It’s funny but out of every post I have written this is one of the ones I am most nervous of posting.
I have written some painfully honest posts that a lot of people have told me are very difficult to read and have in a lot of cases have made them cry. But I continue to write. Why? Well it’s simple, because I know it is helping. It’s helping me yes but I know from the amazing messages I receive that it is helping other people out there who are struggling as well.
So that brings me to today’s post. Mental health and pregnancy.
I am pregnant.
For those of you that follow me on social media you will know how excited we are about it. Especially H who is over the moon about being a big brother!
For those of you that might be wondering – No, It wasn’t a mistake or an accident. We wanted another baby and have done for some time. We have held off due to be being so poorly but I have reached a point of having a handle on my illnesses and felt it was the right time.
Yes I do still struggle with my moods being all over the place sometimes due to my BPD. Yes I do still have the cloud of depression that follows me around, no matter how far away I believe it always will to some extent. And yes I still struggle with my body image and eating. But I have been a healthy weight and BMI for 6 months. However, I am aware that eating disorders don’t just disappear. I’m not that naive.

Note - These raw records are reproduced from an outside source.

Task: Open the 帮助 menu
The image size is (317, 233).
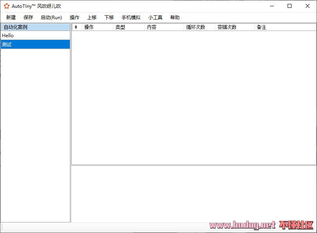Action: click(175, 18)
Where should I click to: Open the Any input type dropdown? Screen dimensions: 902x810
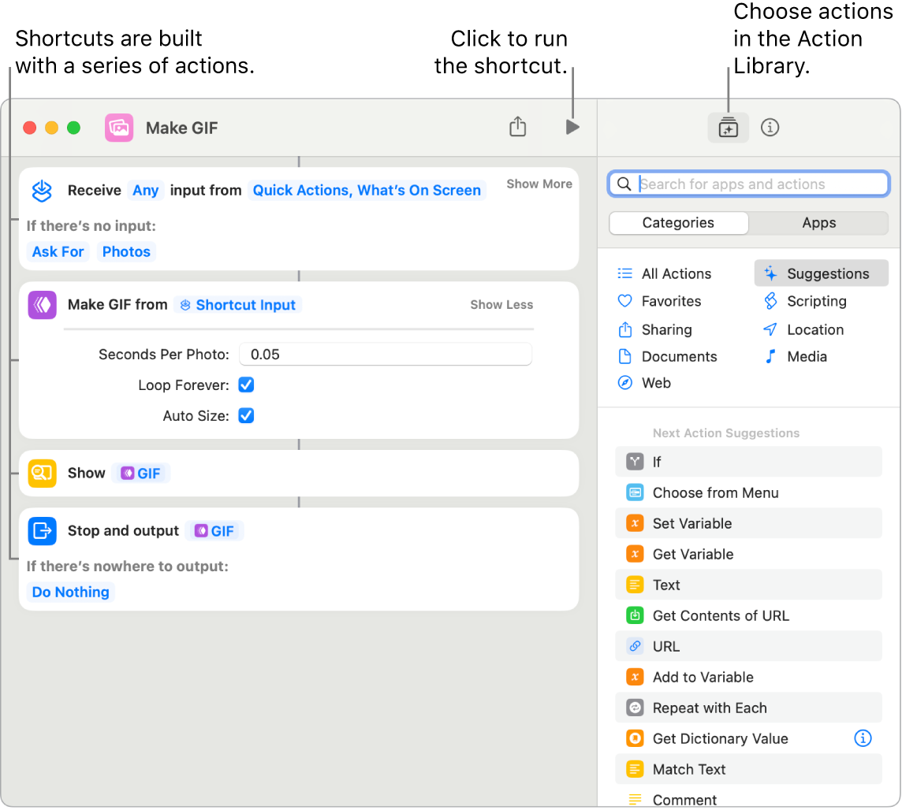[x=145, y=190]
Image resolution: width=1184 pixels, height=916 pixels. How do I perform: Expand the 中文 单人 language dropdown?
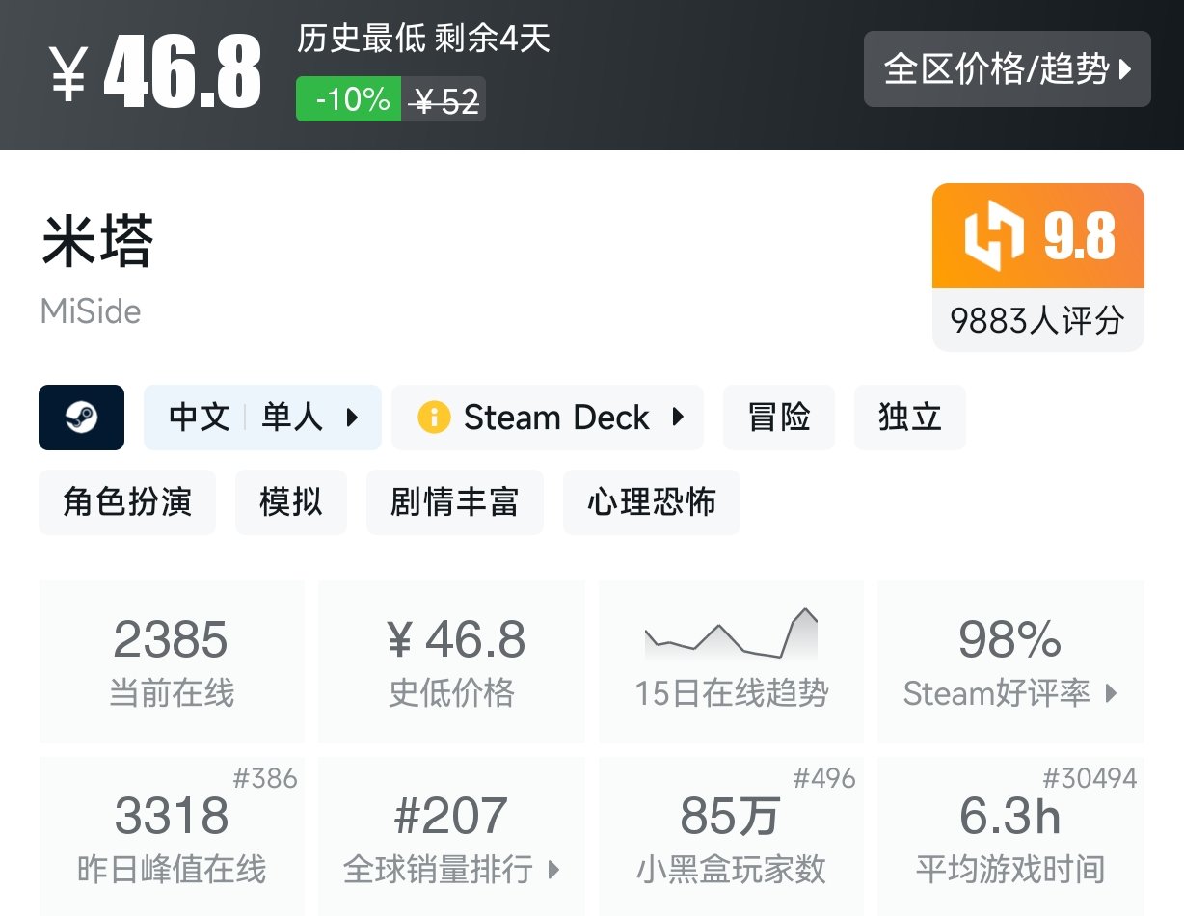coord(262,417)
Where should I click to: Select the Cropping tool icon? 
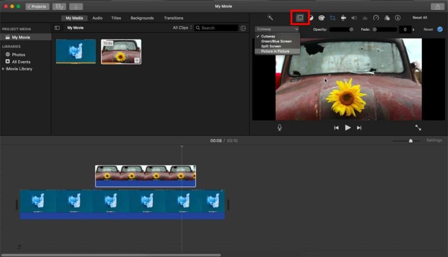tap(333, 17)
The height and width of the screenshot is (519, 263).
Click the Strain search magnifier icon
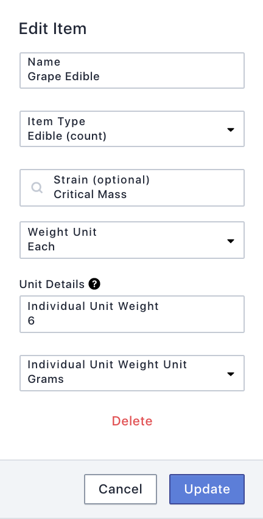(x=37, y=188)
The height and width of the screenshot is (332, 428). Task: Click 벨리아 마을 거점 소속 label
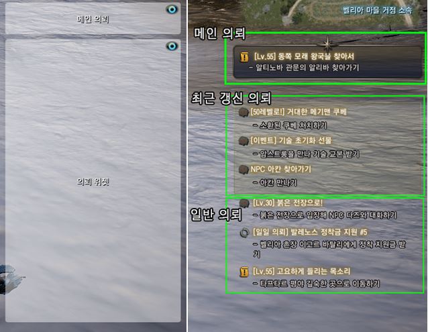(377, 10)
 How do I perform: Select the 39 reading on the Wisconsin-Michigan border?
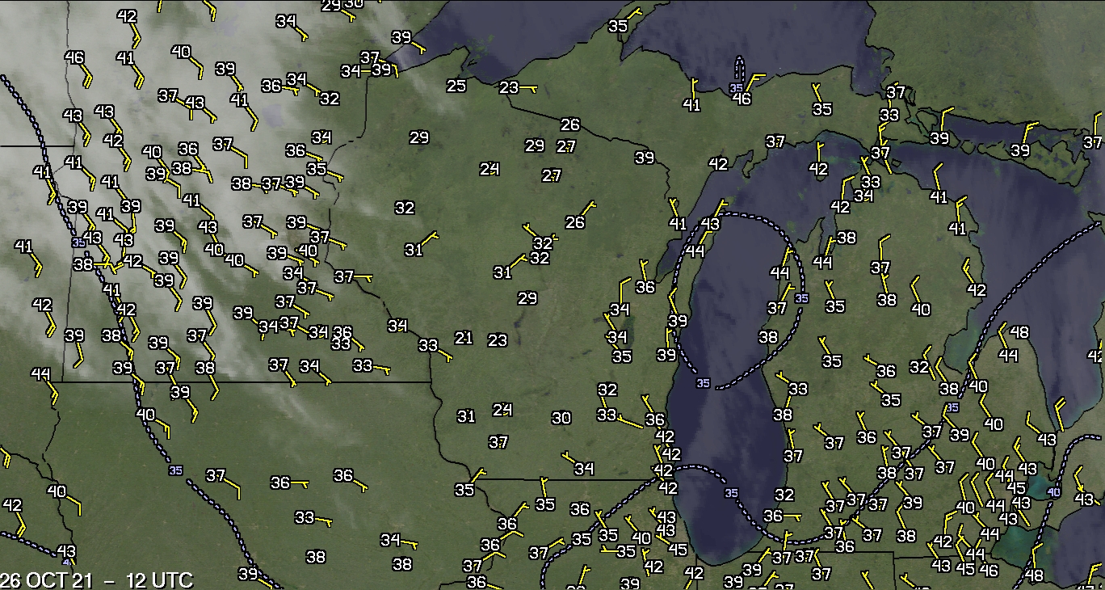coord(645,158)
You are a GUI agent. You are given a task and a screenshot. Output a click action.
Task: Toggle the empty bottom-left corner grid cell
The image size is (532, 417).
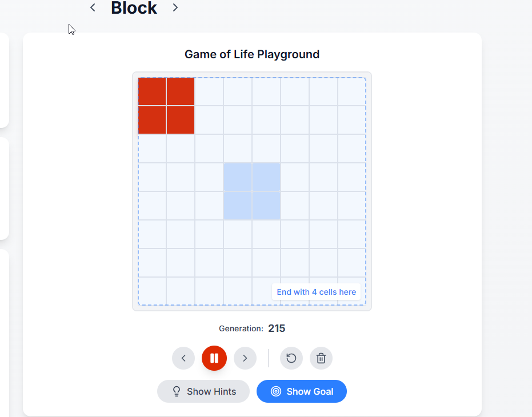click(152, 291)
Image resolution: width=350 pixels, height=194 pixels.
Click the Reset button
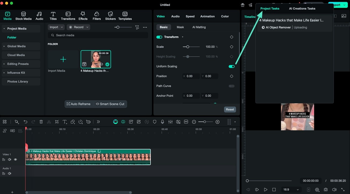click(230, 110)
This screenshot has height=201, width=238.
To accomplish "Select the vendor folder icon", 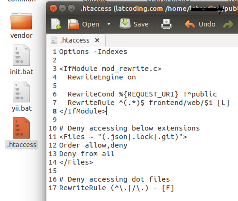I will (21, 21).
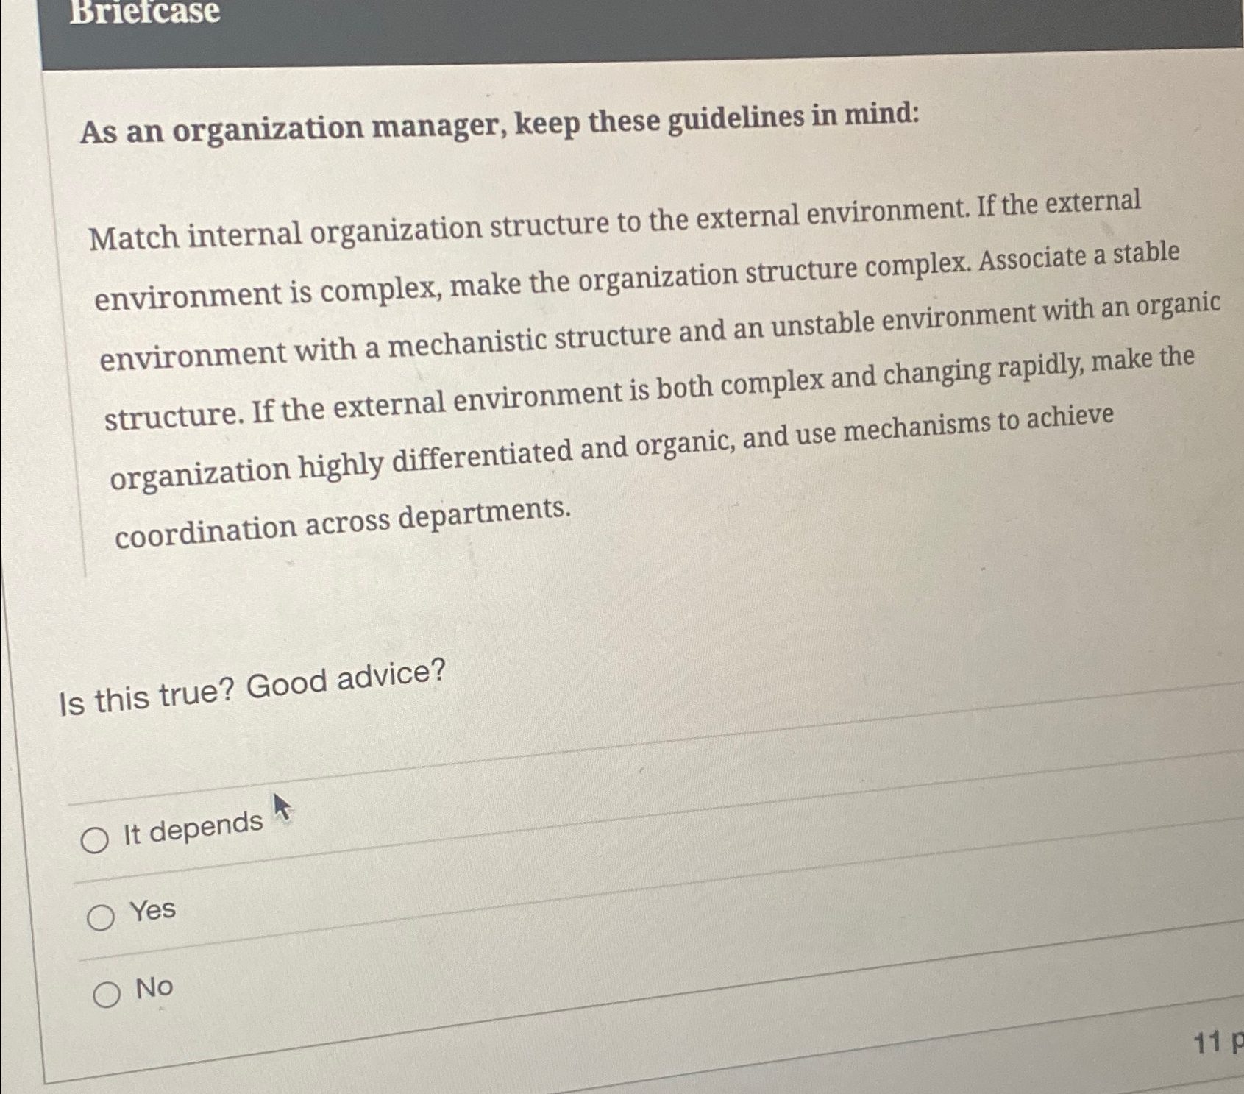Image resolution: width=1244 pixels, height=1094 pixels.
Task: Select the "It depends" radio button
Action: [97, 839]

So why am I having a baby when I am still not 100% better? Firstly, my husband and I desperately one. WE believe we as a family are ready and my mental health is in the best place it has been for many many years. In fact I think I am in a better place mentally now than I was when I had my son. I know the early warning signs of post natal depression and when my mood takes a turn for the worst. Not only am I aware of these things but my family and close friends are too. I am prepared for what might rear it’s ugly head and we have the tools in place to deal with it should it occur.
I am absolutely ecstatic about this pregnancy. I have literally been walking around with cheesiest grin on my face since I found out at 5 weeks. However, despite the joy and excitement there is still worry and fear. Not worry and fear of the pregnancy. Not worry and fear of giving birth. Not worry and fear of my mental health issues but worry and fear of what other people are going to think and say about me. Are they going to judge me?
I felt this fear when I began to tell people I was pregnant, I was searching their face and eyes for any subtle signs that their joyful happy words were really masking their true feelings of disappointment or even disgust!
If I am honest I do think I saw it on occasion. Whether it was me overthinking the situation or I was actually spot on the bottom line is – why do I care? Why do I care what anyone thinks? My husband and I are happy. My little boy is happy and that is all that matters!
And you know what it’s true!
I am defiantly someone who doesn’t want to disappoint so feeling like I might have let someone down is an extremely difficult feeling to live with. But, I have grown a lot this past few years and I am beginning to push those harmful thought patterns to one side.
Another thing I was worried about is taking my medication in pregnancy. I was told by my GP and Psycharist that the medication I was taking was on the list of meds not to take in pregnancy. So I was 100% determined to come off of all medication when I became pregnant. there was no way I would put my unborn child in any kind of harm, no matter how small. But actually it’s not that simple. I had to weigh up the risks. If I was to come off of all medication, especially all at once I would certainly hit rock bottom. This would almost defiantly lead to self harm and possibly suicide. So actually the safest thing to do for baby and me would be to change to a low risk medication. So I began to ween myself off – with the help of my GP – and then start another medication.
Many women take medication in pregnancy including Mrs H’s favourite things who’s blog/vlog helped me so much with coming to terms with taking medication in pregnancy. Dr’s are monitoring me and baby and we are both doing very well.
The truth of the matter is that I am pregnant. I am so happy and grateful that I am. I am not going to apologise to anyone that I am.
I believe that if you put the right things in place to ensure you are your baby are safe and well then why shouldn’t you get pregnant?
Never let the opinions of others who haven’t been through what you have/are dictate your life. Do what you feel is right. Live your life the way you want.
I will of course keep you posted on my journey and I am always here to lend an ear.